Esse foi um dos principais fatores que tornou acessível a toda a população água potável a um custo racional, impulsionando a ampliação da cobertura de água tratada no final do século passado e, agora, a ampliação da cobertura do esgotamento sanitário, buscando o caminho da universalização do saneamento básico. Outros fatores foram a existência das próprias companhias estaduais de saneamento e os investimentos públicos no setor.

De uma forma simples e didática, esse sistema possui três eixos que se cruzam: o primeiro é que os municípios superavitários financiem o abastecimento daqueles que são deficitárias; um segundo eixo é que o valor do metro cúbico da água varia do consumo menor para o consumo maior, ou seja, quem consome muita água também financia as tarifas mais baixas correspondentes aos menores consumos, bem como a tarifa social; e, complementando, um terceiro eixo, que é a diferenciação das categorias de acordo com a finalidade no uso da água – residencial, comercial, industrial e órgãos públicos –, de forma que o consumo humano seja priorizado, permitindo que mais pessoas sejam atendidas.

Com essas informações, fica mais claro para a população entender que é o valor arrecadado, por exemplo, na Grande Aracaju, que financia e permite que os serviços de saneamento básico possam chegar às camadas mais vulneráveis da população nos mais distantes rincões de Sergipe. Podemos até afirmar que a Grande Aracaju é hoje o grande “esteio” que sustenta os demais sistemas deficitários, permitindo uma maior cobertura de abastecimento de água no estado.

O senhor governador do Estado, Fábio Mitidieri, fala muito que não vai “privatizar” a DESO, considerando que esse termo está muito desgastado, e sim negociar a concessão dos serviços com a iniciativa privada, mantendo a DESO como estatal. Ora, negociar uma concessão pública é nada mais que a entrega dos serviços de água e esgotos a uma empresa privada por longos anos; ou seja, mesmo que não aliene a DESO, estará privatizando a distribuição de água e esgotos, transformando a água em mercadoria em benefício da empresa privada e em detrimento do povo. Dessa forma, dizer que vai negociar a concessão é um sofisma para privatização dos serviços públicos.
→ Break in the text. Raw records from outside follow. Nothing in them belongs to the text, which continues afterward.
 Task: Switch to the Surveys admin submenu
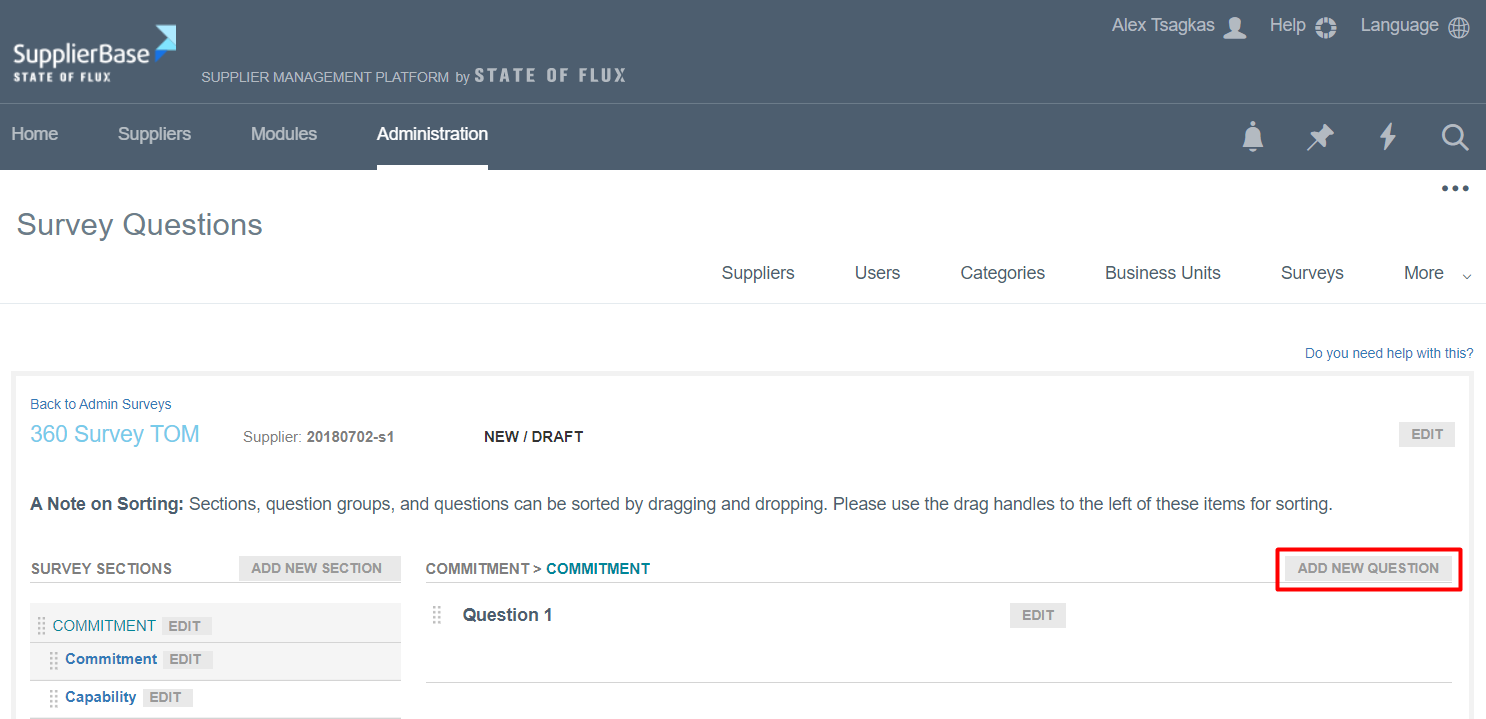pos(1311,273)
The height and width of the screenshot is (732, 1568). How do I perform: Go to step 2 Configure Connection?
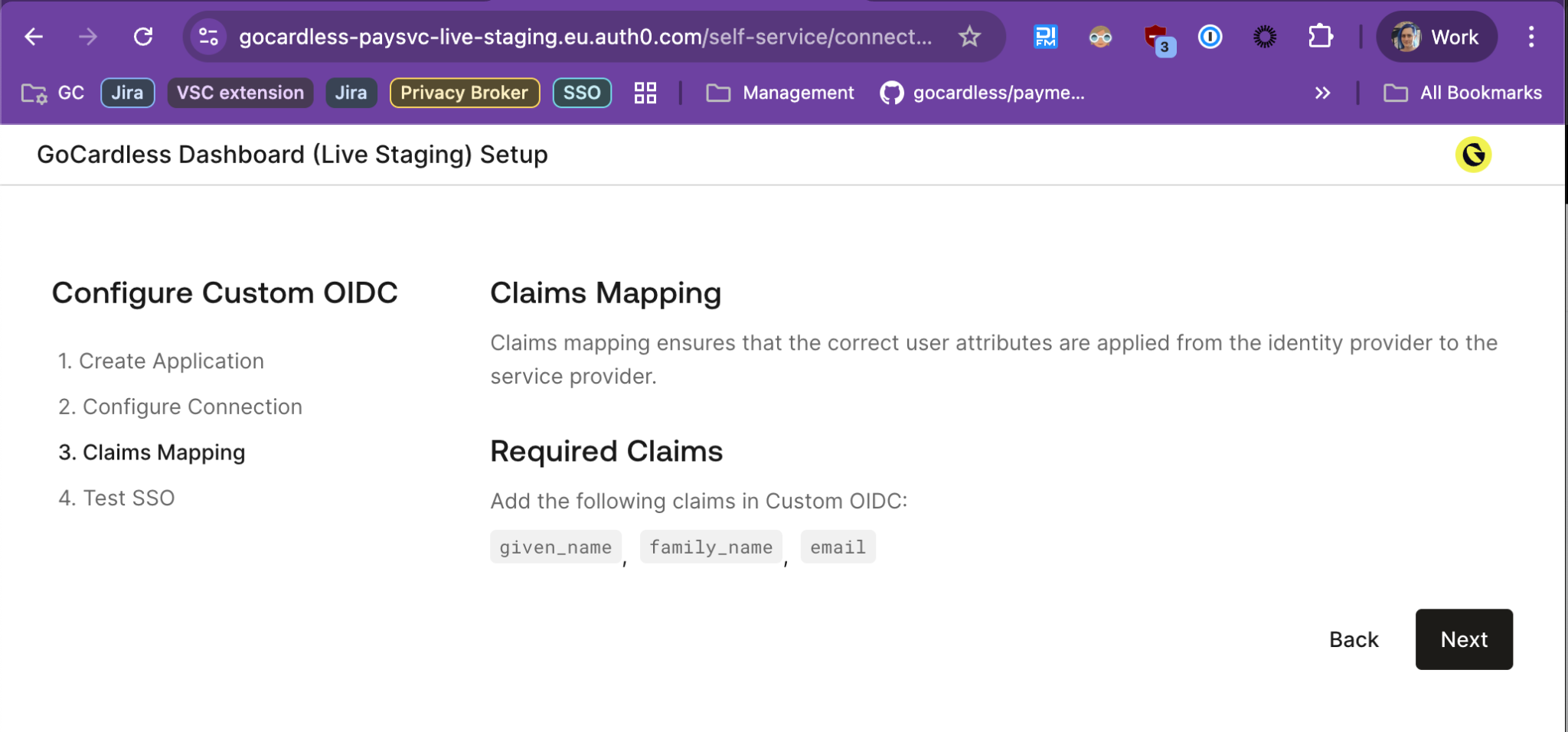(181, 407)
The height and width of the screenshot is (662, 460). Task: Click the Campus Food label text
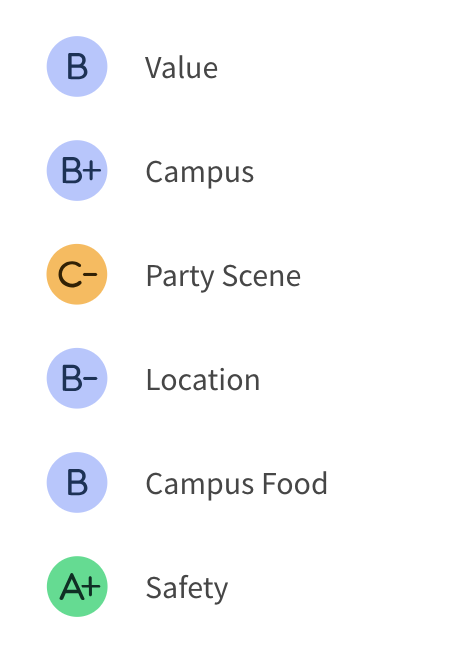point(236,484)
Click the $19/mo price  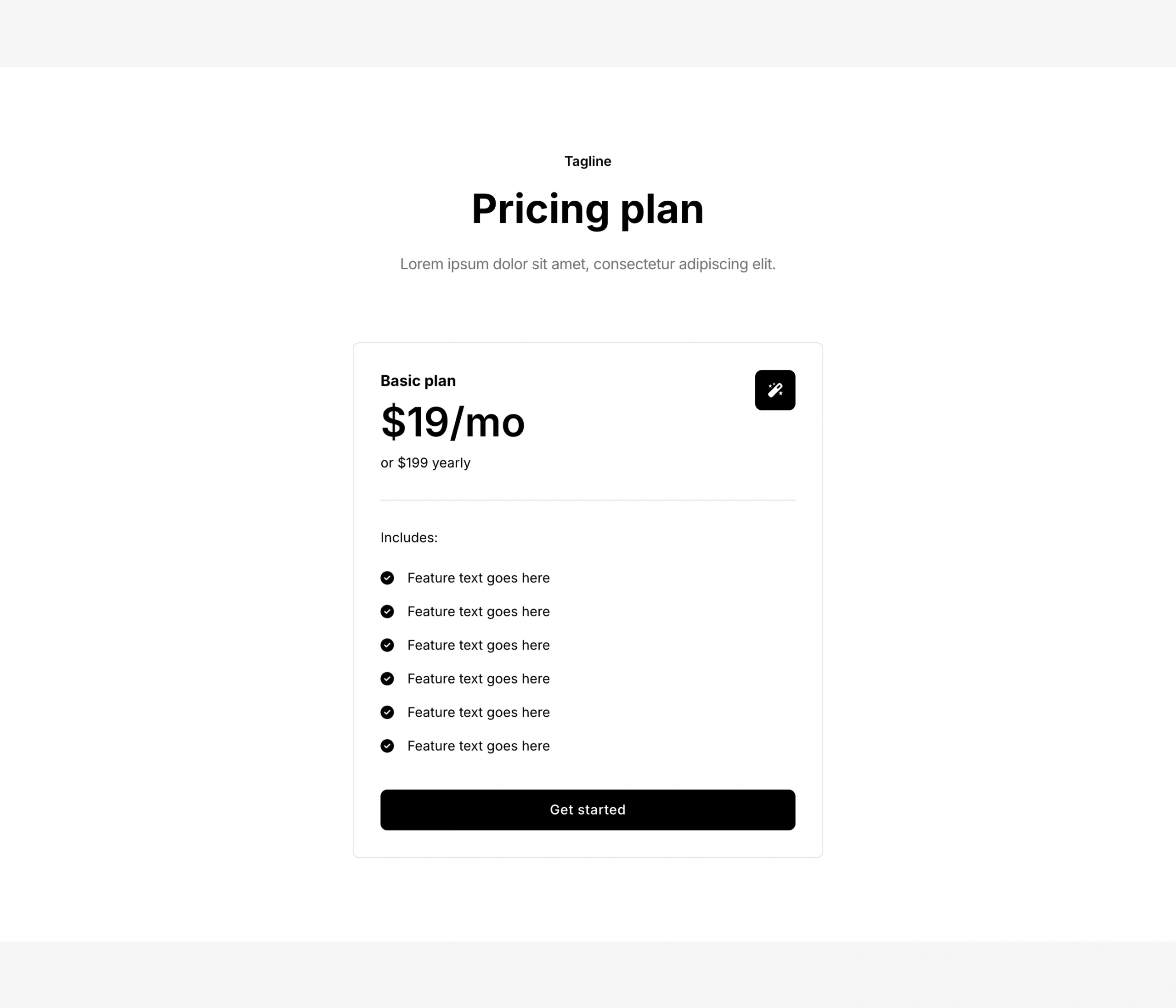click(x=452, y=422)
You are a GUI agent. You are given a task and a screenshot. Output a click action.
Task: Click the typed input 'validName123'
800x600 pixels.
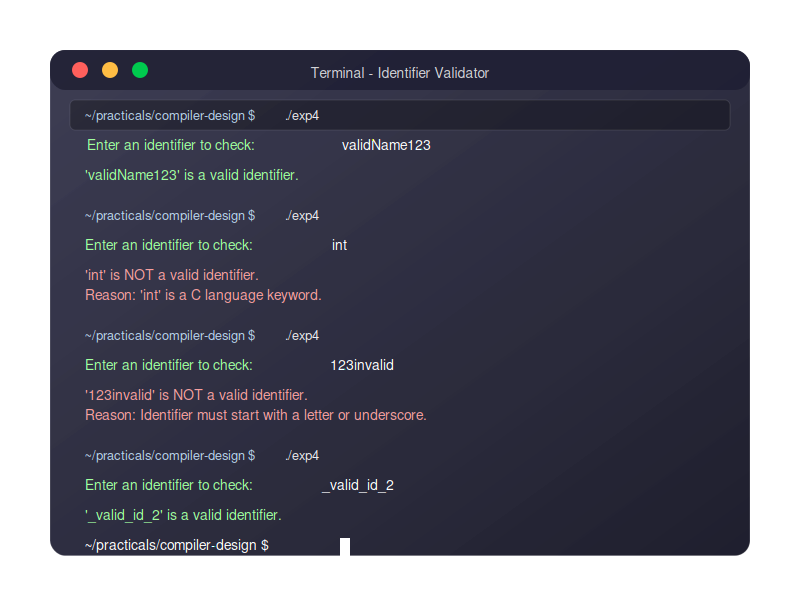coord(386,145)
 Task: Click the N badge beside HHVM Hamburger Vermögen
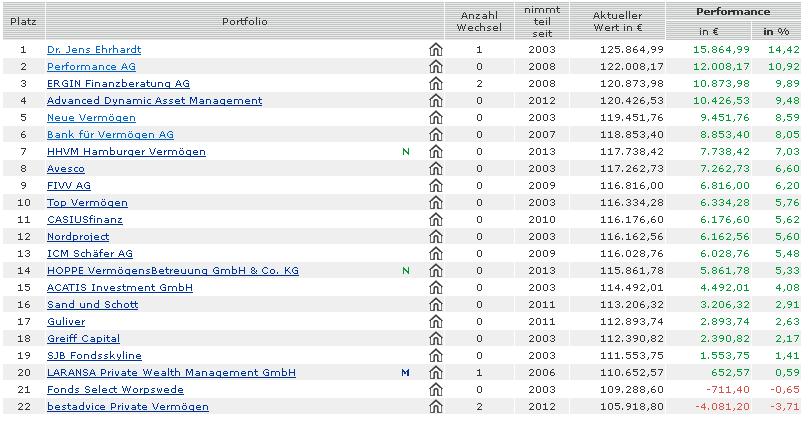[406, 152]
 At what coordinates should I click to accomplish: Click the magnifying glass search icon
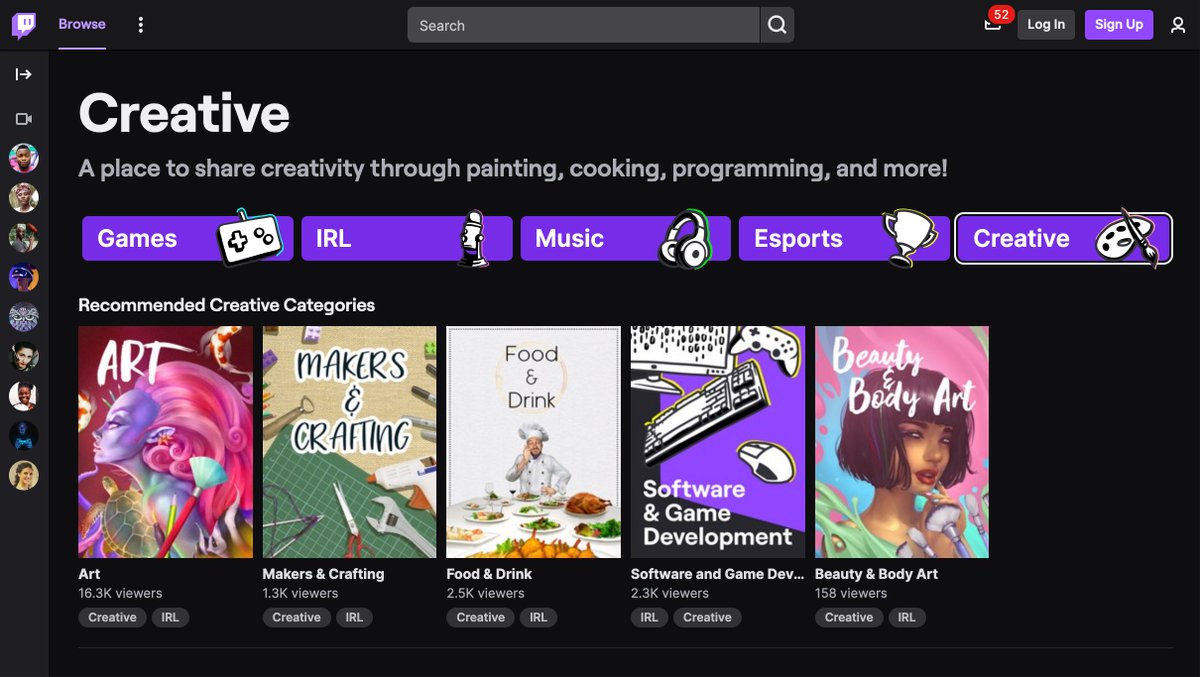(777, 24)
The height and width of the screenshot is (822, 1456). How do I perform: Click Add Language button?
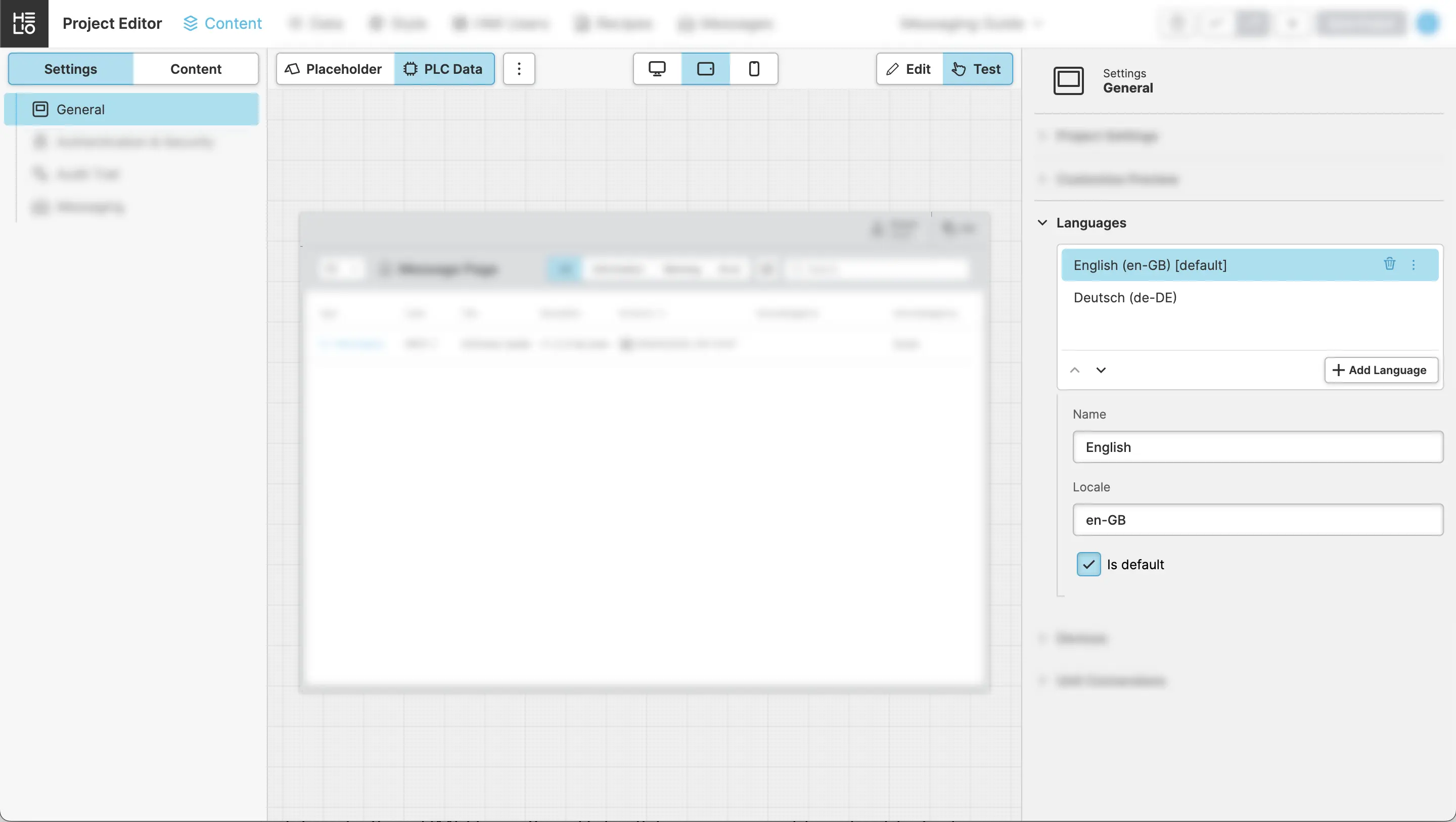(x=1380, y=370)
Assim sendo, não é difícil concluir que, uma vez se retirando a concessão da DESO com os municípios superavitários, como os da Grande Aracaju, o governo estará repassando para a iniciativa privada a maior fonte de recursos que permite a todo o estado de Sergipe ter acesso a água potável, a um valor único por metro cúbico e acessível a todos. Por conseguinte, estará inviabilizando e rompendo com o sistema de Subsídio Cruzado, o qual é o principal sustentáculo de uma maior cobertura de água. Ao contrário de buscar a universalização, o governador estará, na verdade, regredindo na área hoje alcançada pelos serviços de água e esgoto.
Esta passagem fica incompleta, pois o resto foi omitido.